Directed by Terra Mackintosh and Produced by Jonah Weiland, my one-woman show returns this summer after a sold out run at the 2024 HOLLYWOODFRINGE. These are my only shows before we head across the pond to the EDINBURGHFRINGE with 21 shows in August.
This is a 60 minute piece of theater. I am the only person on stage and play myself, my mother, and 8 other characters. The genre is tragicomedy, continuously oscillating between heartbreak and hilarity.
The story starts with the day my mom moves into Memory Care. She’s 55 and I’m 25. I try to make her feel "at home”, but it feels impossible in such a sterile, depressing environment. In addition to my mom being at least 20 years younger than the other residents, this new “neighborhood” as the facility calls it is scary… there’s a Halloween decoration in the form of a skeleton with a “BEWARE” sign around its neck that feels pointed; residents are drooling and speaking in gibberish. I can’t believe that this is where my mom belongs now.

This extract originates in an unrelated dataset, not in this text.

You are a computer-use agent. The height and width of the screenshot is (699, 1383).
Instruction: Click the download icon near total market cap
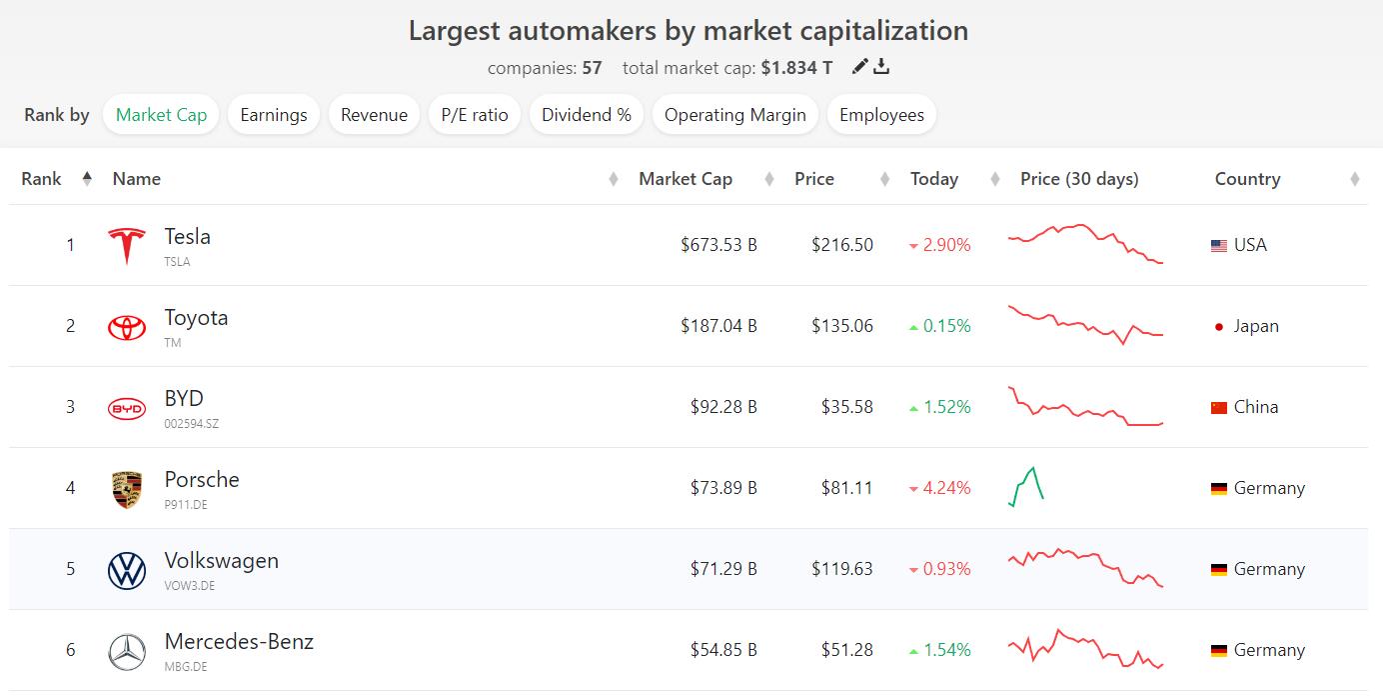(881, 67)
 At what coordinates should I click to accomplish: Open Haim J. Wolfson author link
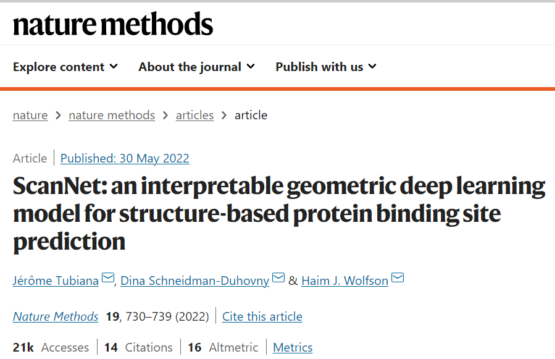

The story continues through my navigation of adjusting to her new “home”, doctors appointments (her’s and mine), grappling with the fact that the illness can be genetic and the possibility that I will get it, too, and how to comfort my mom when I, myself, need comfort from losing her in this bewildering way.
There are moments where I share antidotes of the boundless love my mom gave me and how it’s because of this I am able to figure out how to care for her now; moments when I discuss the brain’s features (i.e. that it’s the texture of jello), the alarming neuroscience of Alzheimer’s (how my mom’s brain is shrinking inside her head and I hope mine isn’t too) all whilst avoiding the phone calls from my geneticist with my test results.